Le rôle du régu­la­teur est ain­si redé­fi­ni comme celui d’un infor­ma­teur, en charge de pho­to­gra­phier le réel. C’est à une véri­table mise à jour tech­no­lo­gique des super­vi­seurs finan­ciers qu’il faut aujourd’­hui s’at­ta­quer. Ceux-ci doivent se voir comme des offi­ciers du sys­tème de don­nées ; leur pres­ta­tion s’a­dresse en grande par­tie au public : non seule­ment l’in­for­ma­tion doit être acces­sible, mais elle doit l’être faci­le­ment. Four­nir ain­si au public les moyens d’en­quê­ter est un tra­vail de longue haleine. Il ne per­met­tra cer­tai­ne­ment pas d’é­ra­di­quer le risque de crise mais de détec­ter plus en amont les problèmes.

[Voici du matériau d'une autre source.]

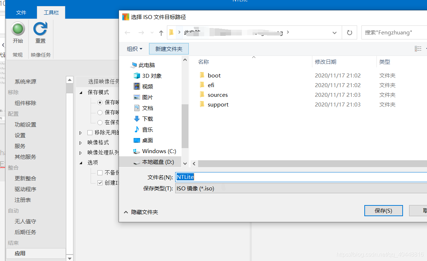Click the 保存(S) save button
The width and height of the screenshot is (427, 261).
tap(383, 210)
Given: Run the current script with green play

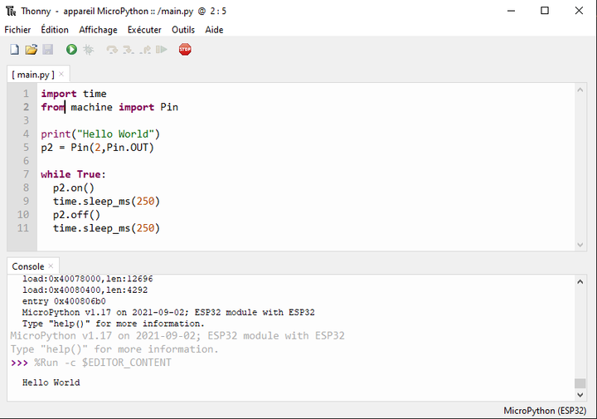Looking at the screenshot, I should coord(71,50).
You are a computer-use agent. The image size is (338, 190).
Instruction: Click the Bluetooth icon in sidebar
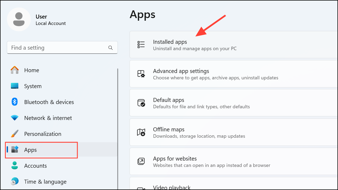tap(15, 102)
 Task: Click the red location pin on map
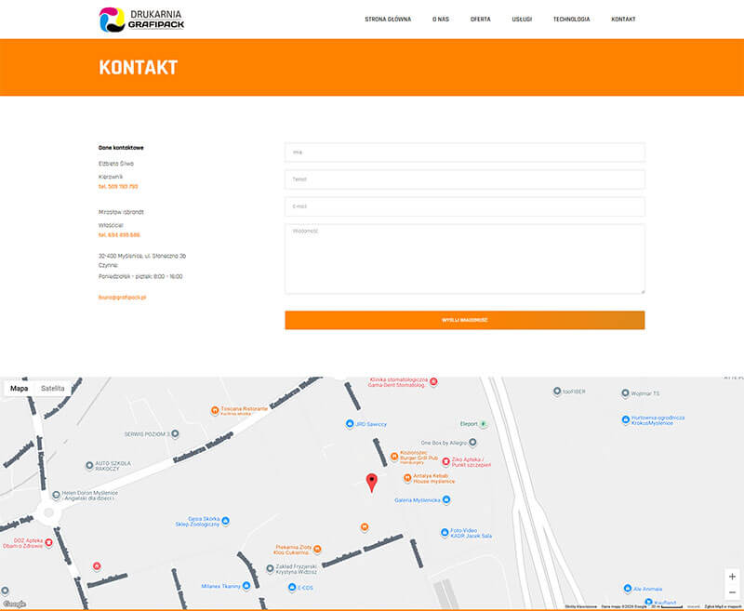[x=372, y=482]
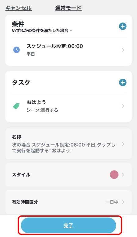Pick the pink style color swatch
Screen dimensions: 137x237
pyautogui.click(x=114, y=175)
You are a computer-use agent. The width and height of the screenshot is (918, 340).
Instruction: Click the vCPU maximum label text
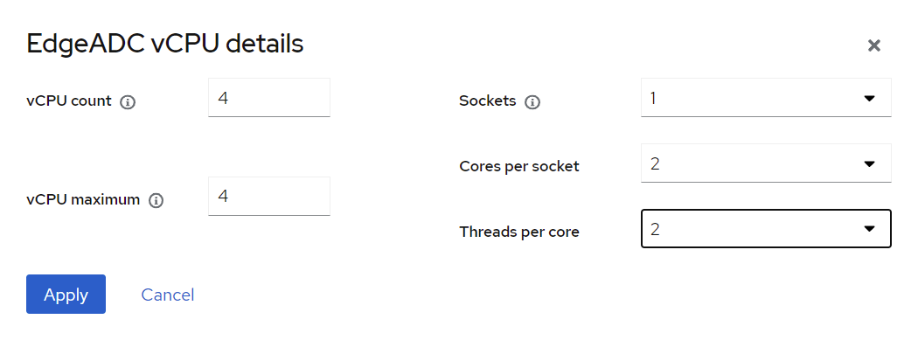[x=83, y=199]
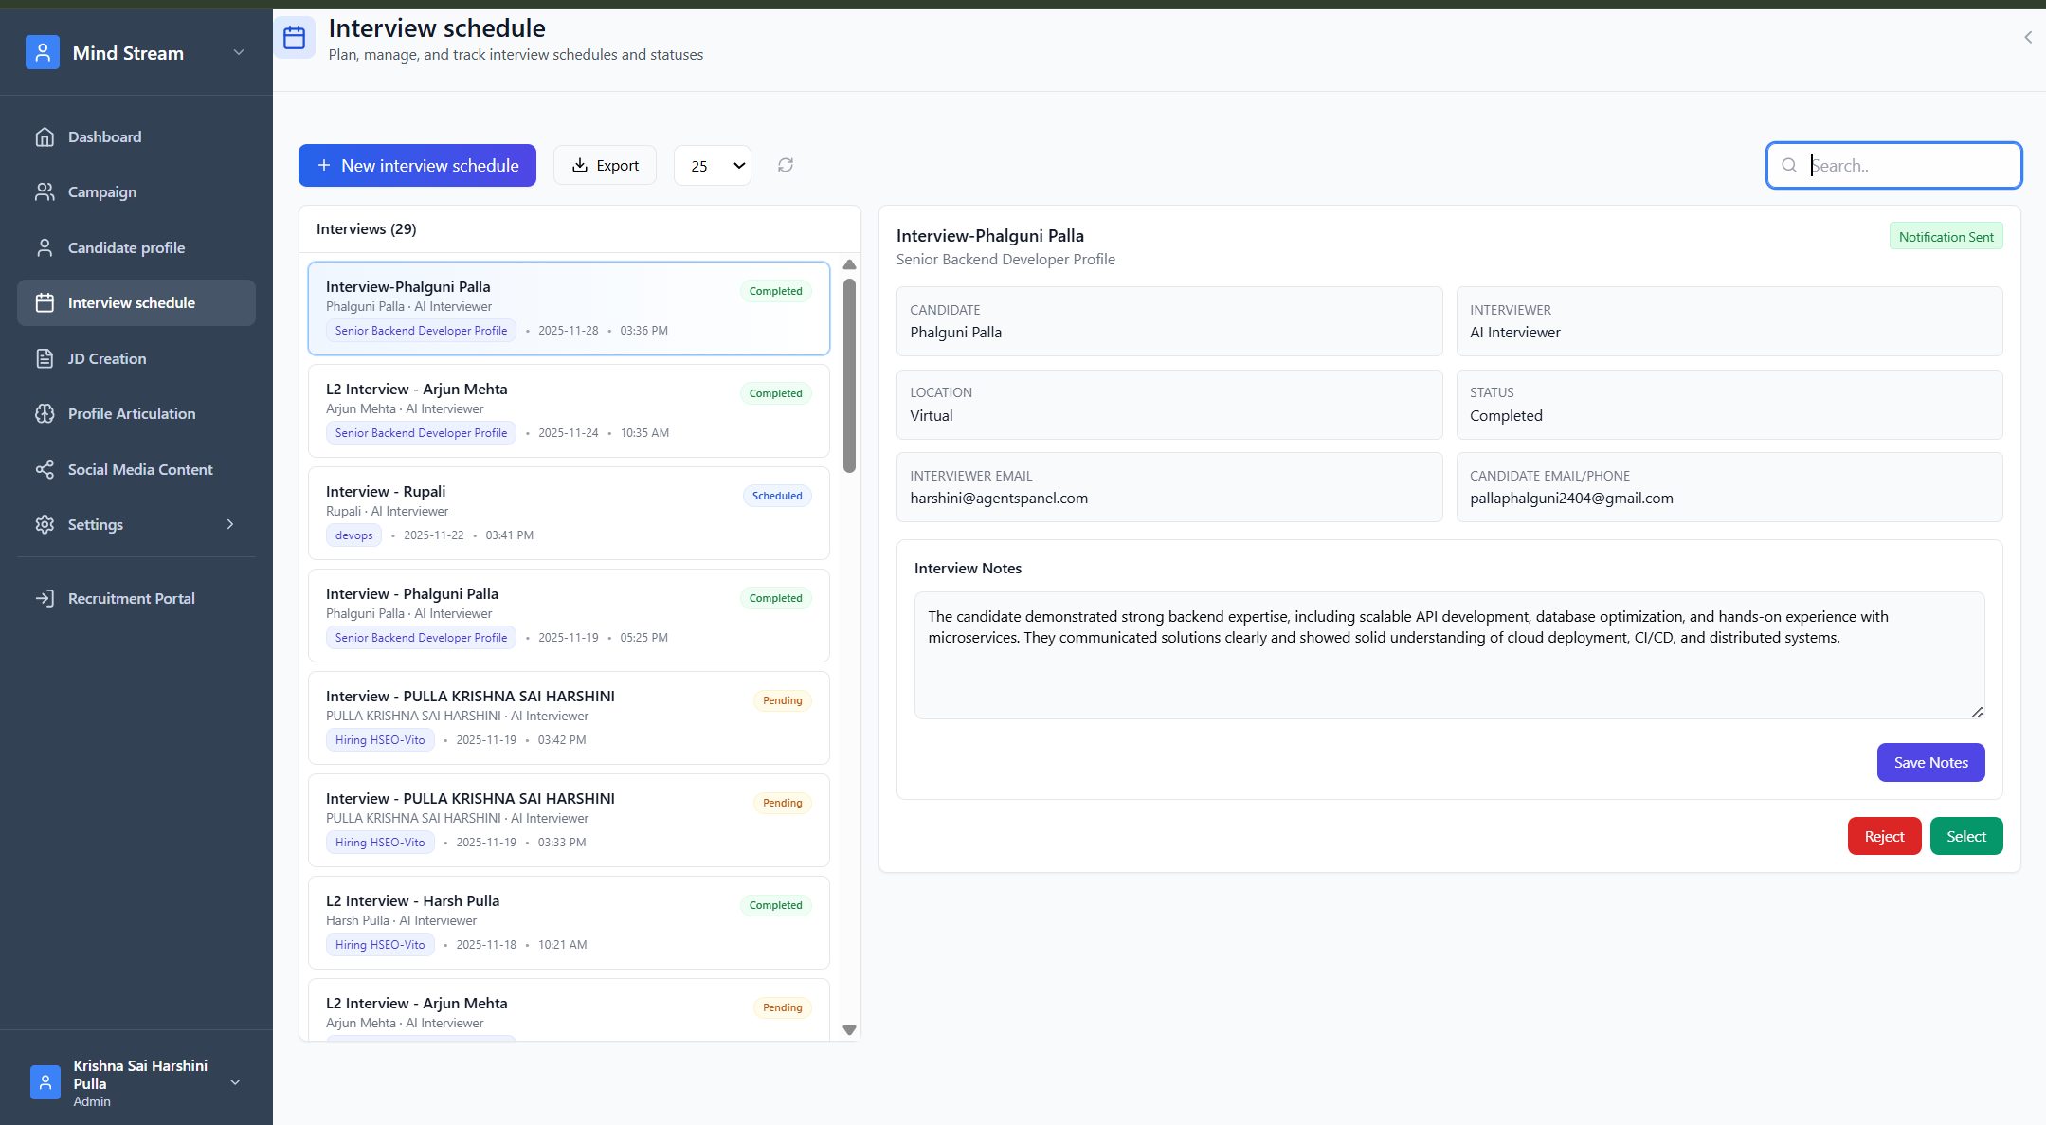This screenshot has height=1125, width=2046.
Task: Click the Recruitment Portal login arrow icon
Action: pos(45,598)
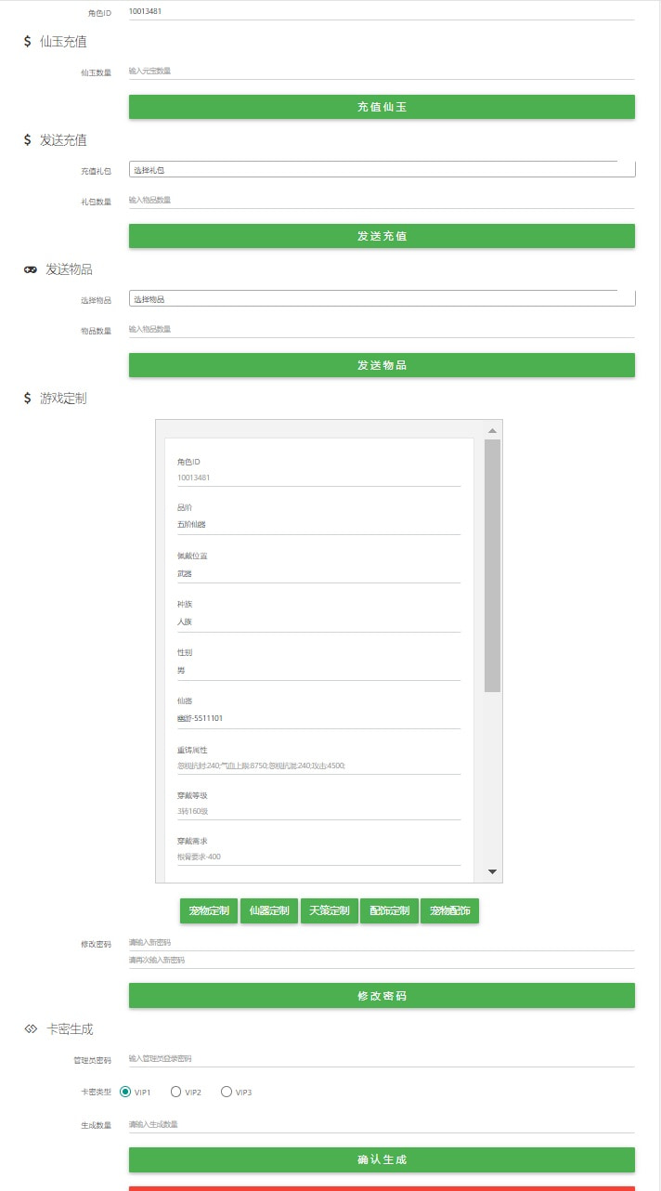Select the VIP2 radio button

[x=175, y=1093]
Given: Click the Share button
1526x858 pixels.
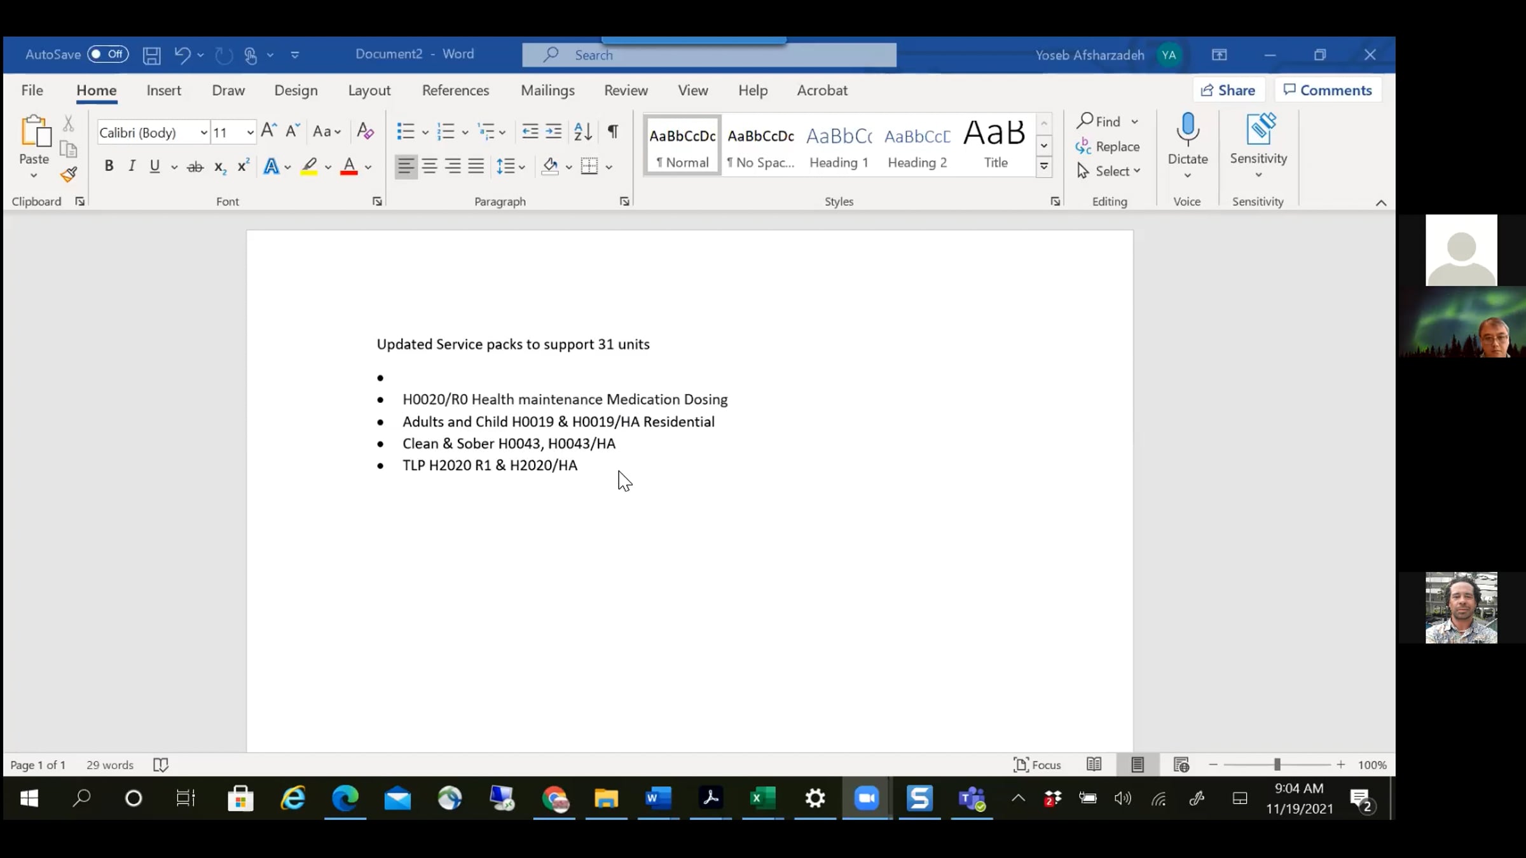Looking at the screenshot, I should pyautogui.click(x=1228, y=90).
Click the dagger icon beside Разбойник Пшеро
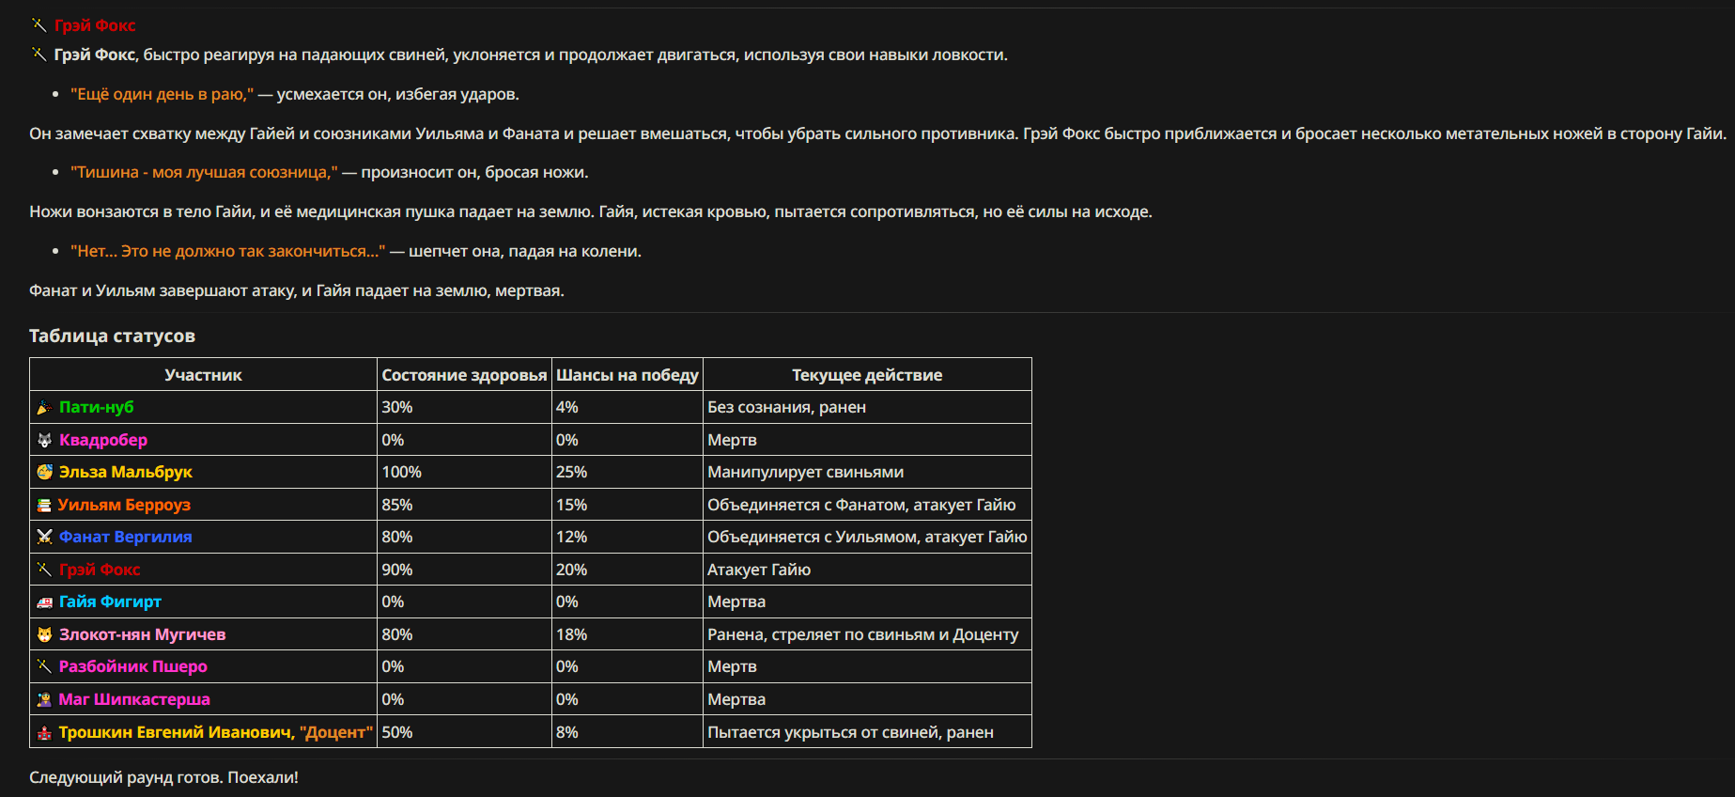The height and width of the screenshot is (797, 1735). 44,666
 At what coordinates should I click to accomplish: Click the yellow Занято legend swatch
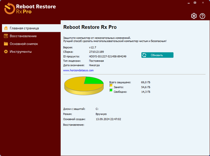coord(111,85)
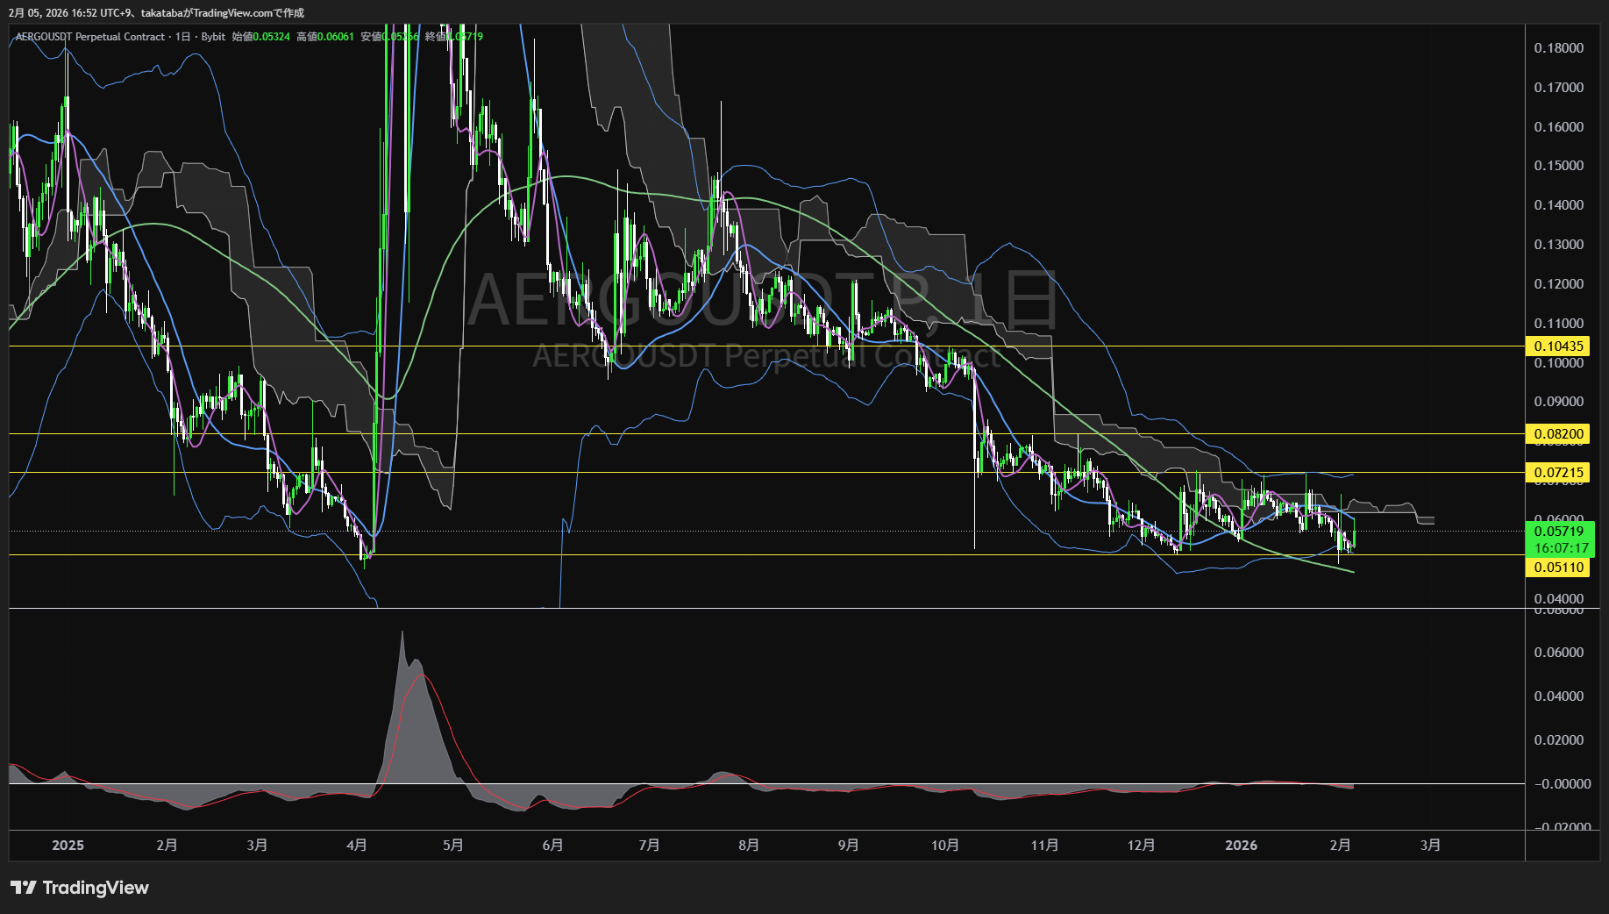This screenshot has width=1609, height=914.
Task: Click the 2026 label on time axis
Action: pos(1241,846)
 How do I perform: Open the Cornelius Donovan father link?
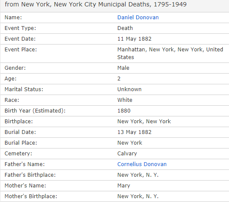tap(142, 164)
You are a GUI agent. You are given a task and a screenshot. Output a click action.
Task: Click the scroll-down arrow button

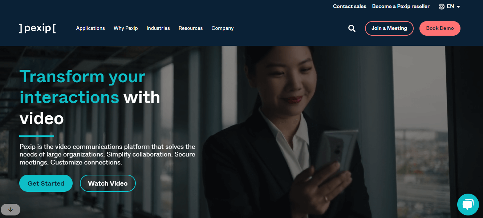pos(10,209)
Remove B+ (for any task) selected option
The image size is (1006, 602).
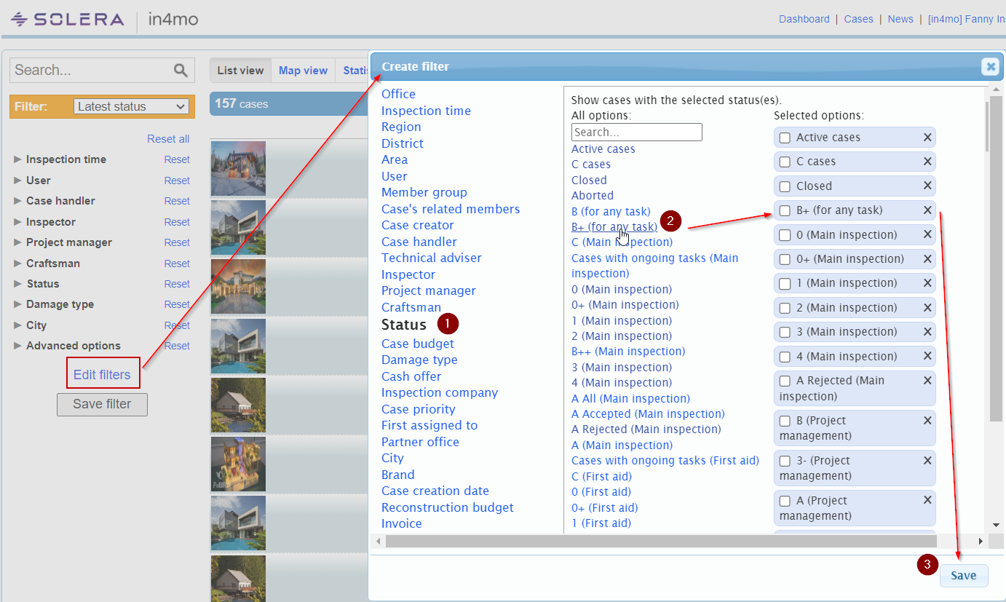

L’exemple des marchés d’actions

Non seule­ment l’in­for­ma­tion doit être acces­sible, mais elle doit l’être facilement

Ce n’est pas une uto­pie : rap­pe­lons que des avan­cées consi­dé­rables ont déjà été faites aux États-Unis, sur les mar­chés » actions » qui sont cen­tra­li­sés. Sur ces mar­chés, qui n’ont pas connu d’é­pi­sodes de crise de liqui­di­té, tous les inves­tis­seurs (y com­pris les fonds spé­cu­la­tifs) doivent remettre chaque tri­mestre au régu­la­teur le conte­nu de leur por­te­feuille. Ces for­mu­laires (nom­més 13F) sont mis à dis­po­si­tion de tous sur Inter­net, sous un for­mat stan­dar­di­sé. Même trans­pa­rence pour les tran­sac­tions d’i­ni­tiés : ceux-ci doivent décla­rer immé­dia­te­ment leurs tran­sac­tions à la Secu­ri­ty and Exchange Com­mis­sion qui les rend publiques. Si cela n’empêche pas les délits d’i­ni­tiés, cela les met sous la sur­veillance du public. En France, l’i­ni­tié doit décla­rer ses tran­sac­tions à l’AMF, mais celle-ci garde l’in­for­ma­tion pour elle : on tient le public à l’écart.

Dans cette révo­lu­tion de la régu­la­tion qui s’an­nonce, les États-Unis sont en avance, mais il leur reste beau­coup de pro­grès à faire. La France, avec sa culture éli­tiste de l’hon­neur et du secret, devra se faire davan­tage violence.